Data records
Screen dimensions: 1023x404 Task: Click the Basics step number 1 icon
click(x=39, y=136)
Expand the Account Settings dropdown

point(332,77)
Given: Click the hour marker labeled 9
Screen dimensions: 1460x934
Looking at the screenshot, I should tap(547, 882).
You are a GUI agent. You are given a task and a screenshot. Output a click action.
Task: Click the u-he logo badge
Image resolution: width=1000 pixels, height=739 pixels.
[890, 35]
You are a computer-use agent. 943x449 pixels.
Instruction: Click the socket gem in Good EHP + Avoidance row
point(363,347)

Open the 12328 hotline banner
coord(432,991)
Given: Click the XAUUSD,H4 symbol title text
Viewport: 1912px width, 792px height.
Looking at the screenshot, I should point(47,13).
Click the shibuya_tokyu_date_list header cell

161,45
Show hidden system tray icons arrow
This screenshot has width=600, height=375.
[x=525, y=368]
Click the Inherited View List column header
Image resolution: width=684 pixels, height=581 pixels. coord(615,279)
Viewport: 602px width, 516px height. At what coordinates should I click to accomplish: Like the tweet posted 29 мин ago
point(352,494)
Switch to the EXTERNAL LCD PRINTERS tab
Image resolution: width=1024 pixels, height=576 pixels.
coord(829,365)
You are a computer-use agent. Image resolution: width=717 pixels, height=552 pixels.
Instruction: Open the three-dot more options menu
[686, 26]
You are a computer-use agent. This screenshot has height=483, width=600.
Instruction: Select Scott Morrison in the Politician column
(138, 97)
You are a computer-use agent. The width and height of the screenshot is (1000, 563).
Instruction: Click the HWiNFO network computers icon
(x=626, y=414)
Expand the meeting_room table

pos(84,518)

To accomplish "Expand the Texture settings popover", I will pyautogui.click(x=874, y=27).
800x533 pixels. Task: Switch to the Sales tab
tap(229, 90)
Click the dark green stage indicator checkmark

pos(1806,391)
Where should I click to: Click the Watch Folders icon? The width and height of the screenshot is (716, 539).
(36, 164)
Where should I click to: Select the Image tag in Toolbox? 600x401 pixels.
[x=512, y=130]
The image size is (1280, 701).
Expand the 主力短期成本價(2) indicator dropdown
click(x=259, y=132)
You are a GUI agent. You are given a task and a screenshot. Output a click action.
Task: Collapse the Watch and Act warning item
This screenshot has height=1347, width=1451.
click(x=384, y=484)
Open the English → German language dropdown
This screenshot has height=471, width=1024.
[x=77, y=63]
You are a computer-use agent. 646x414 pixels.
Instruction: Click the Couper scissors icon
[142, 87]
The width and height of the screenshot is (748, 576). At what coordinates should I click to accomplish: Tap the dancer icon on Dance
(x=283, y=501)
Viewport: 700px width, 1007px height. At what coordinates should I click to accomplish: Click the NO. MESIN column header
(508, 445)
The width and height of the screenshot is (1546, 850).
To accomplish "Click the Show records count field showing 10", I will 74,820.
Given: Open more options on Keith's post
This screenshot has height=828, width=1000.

Problem description:
Across the data, how many lines have the word "Show" in them? Respond with the number alone.

Response for this exercise:
2